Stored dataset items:

- - - - -

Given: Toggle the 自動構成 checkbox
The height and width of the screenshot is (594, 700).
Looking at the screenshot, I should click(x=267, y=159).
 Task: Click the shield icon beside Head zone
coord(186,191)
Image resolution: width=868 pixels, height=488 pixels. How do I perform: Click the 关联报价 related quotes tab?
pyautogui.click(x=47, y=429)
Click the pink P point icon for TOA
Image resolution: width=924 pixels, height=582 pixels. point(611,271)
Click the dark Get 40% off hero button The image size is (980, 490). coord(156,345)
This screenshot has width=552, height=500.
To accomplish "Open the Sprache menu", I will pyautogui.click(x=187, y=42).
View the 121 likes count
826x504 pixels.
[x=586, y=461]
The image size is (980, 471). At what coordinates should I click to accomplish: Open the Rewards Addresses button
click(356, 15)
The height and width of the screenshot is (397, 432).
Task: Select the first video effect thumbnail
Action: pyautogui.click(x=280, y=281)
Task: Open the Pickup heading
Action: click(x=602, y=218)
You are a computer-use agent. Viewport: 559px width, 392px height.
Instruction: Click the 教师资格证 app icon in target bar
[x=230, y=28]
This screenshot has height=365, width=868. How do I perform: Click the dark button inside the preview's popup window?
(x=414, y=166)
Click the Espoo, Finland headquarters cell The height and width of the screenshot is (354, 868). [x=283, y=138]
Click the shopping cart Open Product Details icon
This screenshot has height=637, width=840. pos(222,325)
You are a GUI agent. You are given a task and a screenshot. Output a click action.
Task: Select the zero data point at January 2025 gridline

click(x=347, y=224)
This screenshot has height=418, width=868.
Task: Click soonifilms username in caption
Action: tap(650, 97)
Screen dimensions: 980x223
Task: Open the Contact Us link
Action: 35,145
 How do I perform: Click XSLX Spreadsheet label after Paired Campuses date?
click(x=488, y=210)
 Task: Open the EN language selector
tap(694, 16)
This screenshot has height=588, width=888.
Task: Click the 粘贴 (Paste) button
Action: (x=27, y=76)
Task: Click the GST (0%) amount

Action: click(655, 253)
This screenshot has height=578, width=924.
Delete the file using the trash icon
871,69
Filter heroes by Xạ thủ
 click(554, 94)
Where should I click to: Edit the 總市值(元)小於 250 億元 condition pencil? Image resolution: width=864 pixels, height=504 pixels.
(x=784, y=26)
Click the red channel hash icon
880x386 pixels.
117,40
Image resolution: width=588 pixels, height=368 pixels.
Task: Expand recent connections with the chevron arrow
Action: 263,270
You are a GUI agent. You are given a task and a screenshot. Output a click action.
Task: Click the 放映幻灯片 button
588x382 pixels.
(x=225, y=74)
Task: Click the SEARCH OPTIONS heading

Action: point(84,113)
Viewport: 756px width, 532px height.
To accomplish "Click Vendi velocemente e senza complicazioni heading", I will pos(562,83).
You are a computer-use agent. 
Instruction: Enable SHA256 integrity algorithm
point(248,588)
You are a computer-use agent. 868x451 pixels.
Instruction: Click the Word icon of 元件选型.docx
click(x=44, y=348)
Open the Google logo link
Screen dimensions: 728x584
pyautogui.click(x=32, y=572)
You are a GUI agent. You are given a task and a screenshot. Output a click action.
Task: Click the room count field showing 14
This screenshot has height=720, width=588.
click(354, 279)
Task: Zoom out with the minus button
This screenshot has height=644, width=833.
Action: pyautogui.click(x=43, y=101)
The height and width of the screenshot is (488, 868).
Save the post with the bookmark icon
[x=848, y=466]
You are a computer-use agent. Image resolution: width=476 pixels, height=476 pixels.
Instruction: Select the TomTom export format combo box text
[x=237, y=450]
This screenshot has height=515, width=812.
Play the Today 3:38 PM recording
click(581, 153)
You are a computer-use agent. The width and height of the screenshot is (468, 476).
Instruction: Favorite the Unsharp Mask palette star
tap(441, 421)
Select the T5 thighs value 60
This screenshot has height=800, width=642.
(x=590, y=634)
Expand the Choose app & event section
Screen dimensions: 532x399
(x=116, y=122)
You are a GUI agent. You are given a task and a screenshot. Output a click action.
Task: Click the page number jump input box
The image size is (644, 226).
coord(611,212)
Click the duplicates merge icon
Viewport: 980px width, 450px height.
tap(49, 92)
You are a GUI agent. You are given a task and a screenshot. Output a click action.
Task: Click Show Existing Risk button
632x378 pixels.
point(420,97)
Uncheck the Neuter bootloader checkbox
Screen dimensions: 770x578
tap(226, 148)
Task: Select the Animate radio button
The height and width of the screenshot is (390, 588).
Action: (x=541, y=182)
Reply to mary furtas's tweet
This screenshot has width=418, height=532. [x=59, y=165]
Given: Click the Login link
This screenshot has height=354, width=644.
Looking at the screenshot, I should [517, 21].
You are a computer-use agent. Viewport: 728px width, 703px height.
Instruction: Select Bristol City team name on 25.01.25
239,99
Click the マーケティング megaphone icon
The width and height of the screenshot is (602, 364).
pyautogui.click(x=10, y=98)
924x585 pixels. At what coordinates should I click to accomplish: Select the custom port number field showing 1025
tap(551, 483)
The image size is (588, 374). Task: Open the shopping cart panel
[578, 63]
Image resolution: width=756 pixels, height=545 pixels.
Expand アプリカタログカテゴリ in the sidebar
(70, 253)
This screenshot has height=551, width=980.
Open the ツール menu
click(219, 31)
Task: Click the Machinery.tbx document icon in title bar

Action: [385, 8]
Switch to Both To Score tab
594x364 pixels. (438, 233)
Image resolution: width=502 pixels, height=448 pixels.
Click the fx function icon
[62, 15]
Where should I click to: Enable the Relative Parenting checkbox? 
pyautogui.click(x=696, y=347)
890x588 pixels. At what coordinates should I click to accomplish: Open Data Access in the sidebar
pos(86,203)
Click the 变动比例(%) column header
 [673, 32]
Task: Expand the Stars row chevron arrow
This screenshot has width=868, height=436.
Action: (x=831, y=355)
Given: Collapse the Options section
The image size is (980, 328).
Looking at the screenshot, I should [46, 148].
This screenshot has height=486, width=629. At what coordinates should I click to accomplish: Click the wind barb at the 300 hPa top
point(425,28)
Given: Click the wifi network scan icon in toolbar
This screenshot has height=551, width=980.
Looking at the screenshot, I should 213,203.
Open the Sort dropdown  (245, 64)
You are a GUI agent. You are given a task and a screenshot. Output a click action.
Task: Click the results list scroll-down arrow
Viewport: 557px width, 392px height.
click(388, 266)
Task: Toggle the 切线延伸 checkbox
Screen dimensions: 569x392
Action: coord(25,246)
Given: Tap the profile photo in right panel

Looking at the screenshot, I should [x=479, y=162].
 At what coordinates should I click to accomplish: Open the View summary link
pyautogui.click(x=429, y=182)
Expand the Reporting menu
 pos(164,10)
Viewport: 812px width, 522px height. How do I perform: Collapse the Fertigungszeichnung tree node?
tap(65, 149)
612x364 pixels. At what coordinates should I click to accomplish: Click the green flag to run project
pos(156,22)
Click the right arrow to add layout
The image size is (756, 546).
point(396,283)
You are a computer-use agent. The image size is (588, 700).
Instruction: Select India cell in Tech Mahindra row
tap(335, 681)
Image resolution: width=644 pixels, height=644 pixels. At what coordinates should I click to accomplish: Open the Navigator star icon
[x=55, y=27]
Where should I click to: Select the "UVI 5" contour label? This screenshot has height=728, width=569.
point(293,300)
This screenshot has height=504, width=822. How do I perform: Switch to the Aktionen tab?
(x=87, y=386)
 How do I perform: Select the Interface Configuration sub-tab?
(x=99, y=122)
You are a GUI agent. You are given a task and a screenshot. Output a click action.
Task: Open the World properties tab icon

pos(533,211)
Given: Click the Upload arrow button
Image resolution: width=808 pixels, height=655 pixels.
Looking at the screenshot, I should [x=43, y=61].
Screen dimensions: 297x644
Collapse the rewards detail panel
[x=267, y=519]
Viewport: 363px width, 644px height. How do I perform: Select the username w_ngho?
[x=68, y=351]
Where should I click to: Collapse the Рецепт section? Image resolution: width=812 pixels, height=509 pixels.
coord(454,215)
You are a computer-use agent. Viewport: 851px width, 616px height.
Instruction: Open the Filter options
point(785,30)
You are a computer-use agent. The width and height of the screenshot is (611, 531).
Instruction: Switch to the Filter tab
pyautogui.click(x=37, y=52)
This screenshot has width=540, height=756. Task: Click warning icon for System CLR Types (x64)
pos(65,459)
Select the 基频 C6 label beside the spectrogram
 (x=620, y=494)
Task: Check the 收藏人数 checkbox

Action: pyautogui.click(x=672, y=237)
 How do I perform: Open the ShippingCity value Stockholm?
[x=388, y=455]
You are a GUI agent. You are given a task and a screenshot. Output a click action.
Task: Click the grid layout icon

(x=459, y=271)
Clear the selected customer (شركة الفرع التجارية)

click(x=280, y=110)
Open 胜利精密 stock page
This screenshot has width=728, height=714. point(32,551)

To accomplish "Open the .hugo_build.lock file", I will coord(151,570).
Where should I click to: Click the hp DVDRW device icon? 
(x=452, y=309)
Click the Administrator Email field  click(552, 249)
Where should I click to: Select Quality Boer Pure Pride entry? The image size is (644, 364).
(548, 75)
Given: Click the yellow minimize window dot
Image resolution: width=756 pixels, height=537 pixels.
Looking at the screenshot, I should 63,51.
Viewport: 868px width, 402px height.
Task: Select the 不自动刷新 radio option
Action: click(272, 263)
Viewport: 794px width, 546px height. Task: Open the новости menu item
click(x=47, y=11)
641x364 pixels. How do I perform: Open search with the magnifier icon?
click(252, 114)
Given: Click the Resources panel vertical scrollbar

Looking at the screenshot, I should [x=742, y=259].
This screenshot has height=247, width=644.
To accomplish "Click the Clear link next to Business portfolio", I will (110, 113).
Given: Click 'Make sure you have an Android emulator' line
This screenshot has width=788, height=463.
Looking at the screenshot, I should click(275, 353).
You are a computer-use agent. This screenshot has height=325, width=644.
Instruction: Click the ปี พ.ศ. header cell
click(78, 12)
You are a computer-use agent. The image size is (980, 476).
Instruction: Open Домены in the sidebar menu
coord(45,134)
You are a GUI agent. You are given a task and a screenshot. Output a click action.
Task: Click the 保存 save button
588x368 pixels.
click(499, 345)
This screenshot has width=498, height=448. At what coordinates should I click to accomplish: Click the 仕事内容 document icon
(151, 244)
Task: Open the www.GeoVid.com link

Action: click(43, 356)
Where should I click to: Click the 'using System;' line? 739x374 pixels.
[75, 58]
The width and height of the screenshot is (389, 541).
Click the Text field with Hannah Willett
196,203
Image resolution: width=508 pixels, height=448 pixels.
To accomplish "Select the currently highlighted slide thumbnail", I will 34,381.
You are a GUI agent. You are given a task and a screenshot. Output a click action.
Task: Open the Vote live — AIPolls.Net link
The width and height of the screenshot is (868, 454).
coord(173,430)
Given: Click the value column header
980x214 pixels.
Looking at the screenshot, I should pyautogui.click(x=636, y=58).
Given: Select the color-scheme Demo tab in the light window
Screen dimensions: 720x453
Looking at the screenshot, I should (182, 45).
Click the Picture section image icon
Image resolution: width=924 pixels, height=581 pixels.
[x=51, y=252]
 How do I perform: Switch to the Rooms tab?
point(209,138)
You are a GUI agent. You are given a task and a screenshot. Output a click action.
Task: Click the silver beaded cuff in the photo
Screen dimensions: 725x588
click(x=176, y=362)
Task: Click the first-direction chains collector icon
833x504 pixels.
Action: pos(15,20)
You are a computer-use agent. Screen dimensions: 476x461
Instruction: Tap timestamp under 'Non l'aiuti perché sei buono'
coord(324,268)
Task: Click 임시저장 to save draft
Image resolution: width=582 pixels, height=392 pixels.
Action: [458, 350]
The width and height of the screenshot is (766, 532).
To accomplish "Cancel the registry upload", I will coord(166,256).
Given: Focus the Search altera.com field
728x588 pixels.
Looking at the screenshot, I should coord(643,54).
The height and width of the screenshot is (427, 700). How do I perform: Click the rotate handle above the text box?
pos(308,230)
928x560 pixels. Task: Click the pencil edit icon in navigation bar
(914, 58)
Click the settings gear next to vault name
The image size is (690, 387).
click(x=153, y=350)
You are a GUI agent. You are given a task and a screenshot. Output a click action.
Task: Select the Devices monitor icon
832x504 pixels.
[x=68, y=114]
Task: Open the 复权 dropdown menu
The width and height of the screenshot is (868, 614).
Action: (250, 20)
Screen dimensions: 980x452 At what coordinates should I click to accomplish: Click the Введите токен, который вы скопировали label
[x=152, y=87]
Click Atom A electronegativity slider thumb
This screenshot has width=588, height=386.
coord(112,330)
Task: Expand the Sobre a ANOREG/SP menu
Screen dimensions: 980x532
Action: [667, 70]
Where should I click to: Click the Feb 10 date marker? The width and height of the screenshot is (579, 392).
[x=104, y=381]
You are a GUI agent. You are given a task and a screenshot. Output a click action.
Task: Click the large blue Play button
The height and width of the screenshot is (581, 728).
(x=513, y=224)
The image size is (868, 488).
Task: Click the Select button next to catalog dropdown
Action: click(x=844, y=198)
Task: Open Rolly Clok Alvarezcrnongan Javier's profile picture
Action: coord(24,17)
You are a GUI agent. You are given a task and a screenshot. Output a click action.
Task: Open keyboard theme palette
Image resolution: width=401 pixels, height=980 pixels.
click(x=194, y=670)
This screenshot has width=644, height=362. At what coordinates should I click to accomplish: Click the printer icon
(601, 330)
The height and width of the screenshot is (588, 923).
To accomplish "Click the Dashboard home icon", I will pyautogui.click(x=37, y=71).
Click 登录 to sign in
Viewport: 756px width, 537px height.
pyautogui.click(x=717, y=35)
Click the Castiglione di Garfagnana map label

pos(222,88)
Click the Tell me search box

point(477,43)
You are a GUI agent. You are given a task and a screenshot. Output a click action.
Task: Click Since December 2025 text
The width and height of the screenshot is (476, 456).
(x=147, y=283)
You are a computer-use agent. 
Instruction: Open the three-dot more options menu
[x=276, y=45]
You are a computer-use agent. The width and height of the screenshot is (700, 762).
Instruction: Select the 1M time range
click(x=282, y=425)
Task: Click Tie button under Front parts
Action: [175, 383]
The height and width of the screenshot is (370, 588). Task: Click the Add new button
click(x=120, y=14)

- - - - -

### About this task:
Beginning at the line above with "Task: Zoom out with the minus button" and finishing at the line with "is (468, 476).", return each line exactly and return nothing else.

### Exercise answer:
Task: Zoom out with the minus button
This screenshot has height=644, width=833.
Action: pyautogui.click(x=43, y=101)
The height and width of the screenshot is (488, 868).
Save the post with the bookmark icon
[x=848, y=466]
You are a computer-use agent. Image resolution: width=476 pixels, height=476 pixels.
Instruction: Select the TomTom export format combo box text
[x=237, y=450]
This screenshot has height=515, width=812.
Play the Today 3:38 PM recording
click(581, 153)
You are a computer-use agent. The width and height of the screenshot is (468, 476).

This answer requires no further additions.